EXERCISE BRIEF: Search the entries below for "will", and copy each line where it appears.

TASK MATERIAL:
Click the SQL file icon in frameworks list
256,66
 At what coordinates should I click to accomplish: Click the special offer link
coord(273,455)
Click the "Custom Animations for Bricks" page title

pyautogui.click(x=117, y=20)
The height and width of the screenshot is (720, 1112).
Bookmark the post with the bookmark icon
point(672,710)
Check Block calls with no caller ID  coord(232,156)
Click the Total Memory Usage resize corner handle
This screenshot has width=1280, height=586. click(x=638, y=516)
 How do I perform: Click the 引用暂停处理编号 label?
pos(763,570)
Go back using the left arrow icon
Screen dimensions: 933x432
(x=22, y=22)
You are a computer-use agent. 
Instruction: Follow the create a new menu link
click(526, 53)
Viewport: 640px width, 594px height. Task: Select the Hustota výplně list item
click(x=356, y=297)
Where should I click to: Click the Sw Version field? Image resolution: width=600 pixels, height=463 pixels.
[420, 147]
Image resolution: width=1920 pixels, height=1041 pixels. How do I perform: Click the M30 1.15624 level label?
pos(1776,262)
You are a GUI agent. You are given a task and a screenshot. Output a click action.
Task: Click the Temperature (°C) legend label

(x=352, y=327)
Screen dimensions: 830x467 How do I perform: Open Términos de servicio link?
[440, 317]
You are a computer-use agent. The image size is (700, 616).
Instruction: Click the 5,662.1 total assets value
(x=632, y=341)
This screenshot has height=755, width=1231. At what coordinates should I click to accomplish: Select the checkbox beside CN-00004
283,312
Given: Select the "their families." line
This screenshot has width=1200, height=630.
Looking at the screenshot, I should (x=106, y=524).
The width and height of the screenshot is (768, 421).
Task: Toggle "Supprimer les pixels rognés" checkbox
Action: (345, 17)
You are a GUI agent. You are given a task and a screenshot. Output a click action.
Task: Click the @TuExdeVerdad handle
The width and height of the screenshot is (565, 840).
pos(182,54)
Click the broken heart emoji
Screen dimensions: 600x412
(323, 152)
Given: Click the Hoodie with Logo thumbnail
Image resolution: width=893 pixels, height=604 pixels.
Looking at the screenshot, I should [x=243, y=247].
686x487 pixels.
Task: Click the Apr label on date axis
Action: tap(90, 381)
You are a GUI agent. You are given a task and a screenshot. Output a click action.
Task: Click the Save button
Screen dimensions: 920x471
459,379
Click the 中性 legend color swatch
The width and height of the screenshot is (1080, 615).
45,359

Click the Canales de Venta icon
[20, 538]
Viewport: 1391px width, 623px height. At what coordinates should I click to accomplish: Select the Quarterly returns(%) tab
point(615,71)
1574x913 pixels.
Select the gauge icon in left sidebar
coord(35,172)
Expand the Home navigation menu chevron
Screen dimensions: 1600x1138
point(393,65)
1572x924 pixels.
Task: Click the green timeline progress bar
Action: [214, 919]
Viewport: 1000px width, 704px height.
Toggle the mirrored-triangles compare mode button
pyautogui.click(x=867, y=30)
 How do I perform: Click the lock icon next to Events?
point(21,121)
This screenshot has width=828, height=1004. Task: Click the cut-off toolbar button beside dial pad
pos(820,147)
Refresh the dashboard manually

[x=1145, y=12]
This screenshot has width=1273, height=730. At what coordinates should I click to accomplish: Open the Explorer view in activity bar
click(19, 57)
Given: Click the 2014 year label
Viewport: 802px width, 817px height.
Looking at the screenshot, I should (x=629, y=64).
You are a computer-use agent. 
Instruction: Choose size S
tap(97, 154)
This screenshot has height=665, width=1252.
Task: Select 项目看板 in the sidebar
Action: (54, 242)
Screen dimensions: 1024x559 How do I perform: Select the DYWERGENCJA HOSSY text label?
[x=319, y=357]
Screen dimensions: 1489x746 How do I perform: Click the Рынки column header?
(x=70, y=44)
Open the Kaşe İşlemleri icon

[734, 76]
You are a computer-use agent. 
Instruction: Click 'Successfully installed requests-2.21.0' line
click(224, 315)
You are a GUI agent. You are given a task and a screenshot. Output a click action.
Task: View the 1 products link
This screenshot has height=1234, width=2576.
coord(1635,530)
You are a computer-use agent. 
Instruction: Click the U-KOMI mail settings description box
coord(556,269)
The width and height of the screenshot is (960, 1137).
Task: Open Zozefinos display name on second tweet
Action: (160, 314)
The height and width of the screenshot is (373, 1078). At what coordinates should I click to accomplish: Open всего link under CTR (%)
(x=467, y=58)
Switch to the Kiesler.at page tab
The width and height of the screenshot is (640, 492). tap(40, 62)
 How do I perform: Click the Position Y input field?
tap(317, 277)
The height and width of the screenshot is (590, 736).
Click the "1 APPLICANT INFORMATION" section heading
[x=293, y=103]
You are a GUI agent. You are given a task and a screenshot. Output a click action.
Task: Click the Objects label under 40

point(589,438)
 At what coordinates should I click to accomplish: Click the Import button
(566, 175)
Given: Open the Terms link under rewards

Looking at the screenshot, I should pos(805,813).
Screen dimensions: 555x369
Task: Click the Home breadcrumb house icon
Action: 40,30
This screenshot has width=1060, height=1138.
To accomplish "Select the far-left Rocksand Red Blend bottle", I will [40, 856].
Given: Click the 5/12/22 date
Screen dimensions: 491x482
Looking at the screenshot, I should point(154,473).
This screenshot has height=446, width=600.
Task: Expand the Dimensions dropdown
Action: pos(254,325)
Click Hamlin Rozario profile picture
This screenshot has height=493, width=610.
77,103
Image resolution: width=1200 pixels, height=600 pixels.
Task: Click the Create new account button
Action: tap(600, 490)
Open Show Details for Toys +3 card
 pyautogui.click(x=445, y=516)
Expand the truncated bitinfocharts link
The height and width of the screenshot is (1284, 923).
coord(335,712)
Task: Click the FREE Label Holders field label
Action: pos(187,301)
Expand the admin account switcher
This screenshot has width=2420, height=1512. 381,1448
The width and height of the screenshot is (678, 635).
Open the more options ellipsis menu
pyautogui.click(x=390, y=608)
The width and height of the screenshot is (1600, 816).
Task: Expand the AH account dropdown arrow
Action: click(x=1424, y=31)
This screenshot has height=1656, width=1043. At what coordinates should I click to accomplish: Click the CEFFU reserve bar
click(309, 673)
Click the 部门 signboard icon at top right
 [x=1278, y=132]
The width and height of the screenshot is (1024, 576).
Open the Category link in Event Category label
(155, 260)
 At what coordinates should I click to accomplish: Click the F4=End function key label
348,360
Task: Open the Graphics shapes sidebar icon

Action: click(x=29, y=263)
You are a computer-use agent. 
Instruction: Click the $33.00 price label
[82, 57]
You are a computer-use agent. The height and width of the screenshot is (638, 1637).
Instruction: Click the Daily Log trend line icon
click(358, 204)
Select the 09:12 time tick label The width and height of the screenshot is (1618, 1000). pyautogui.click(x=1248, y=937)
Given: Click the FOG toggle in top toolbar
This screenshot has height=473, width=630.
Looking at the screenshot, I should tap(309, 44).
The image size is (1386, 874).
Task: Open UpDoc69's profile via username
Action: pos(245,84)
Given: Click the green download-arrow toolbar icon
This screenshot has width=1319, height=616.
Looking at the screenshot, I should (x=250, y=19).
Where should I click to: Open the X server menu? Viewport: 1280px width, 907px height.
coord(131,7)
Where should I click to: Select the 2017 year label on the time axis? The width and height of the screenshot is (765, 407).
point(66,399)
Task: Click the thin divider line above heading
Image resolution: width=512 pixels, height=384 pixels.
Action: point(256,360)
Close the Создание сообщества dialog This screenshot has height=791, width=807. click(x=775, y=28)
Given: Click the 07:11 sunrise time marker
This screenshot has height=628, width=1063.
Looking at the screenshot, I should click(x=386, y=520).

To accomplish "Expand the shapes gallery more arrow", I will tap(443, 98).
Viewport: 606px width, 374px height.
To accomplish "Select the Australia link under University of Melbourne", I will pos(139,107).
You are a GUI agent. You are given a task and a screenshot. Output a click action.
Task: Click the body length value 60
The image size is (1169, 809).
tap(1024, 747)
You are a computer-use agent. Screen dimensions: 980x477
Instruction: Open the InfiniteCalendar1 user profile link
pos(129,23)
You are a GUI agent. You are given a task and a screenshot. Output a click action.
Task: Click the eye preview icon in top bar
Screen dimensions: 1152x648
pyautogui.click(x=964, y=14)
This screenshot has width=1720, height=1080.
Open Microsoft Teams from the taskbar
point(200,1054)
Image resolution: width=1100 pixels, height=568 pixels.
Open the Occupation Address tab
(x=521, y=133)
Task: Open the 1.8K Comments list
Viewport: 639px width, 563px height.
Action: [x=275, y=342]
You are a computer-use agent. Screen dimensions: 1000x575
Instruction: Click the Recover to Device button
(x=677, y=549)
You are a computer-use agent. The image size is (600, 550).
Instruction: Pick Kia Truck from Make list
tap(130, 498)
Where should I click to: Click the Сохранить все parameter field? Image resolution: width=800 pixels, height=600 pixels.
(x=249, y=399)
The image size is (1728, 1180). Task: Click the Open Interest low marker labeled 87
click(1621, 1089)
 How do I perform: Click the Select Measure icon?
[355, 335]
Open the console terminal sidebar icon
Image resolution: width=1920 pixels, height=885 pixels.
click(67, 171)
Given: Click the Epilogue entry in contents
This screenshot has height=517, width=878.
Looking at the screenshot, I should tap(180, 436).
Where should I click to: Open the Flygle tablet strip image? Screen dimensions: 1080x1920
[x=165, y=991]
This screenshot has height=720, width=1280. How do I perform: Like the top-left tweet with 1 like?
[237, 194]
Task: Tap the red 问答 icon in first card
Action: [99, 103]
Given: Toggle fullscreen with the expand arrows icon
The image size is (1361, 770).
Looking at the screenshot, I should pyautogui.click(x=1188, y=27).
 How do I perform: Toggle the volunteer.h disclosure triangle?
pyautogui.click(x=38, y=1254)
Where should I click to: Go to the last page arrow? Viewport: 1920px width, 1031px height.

ANSWER TO THIS TASK:
To accomplish "Select the far-left Rocksand Red Blend bottle", I will [40, 856].
To accomplish "Expand the shapes gallery more arrow", I will tap(443, 98).
To accomplish "Select the Australia link under University of Melbourne", I will pos(139,107).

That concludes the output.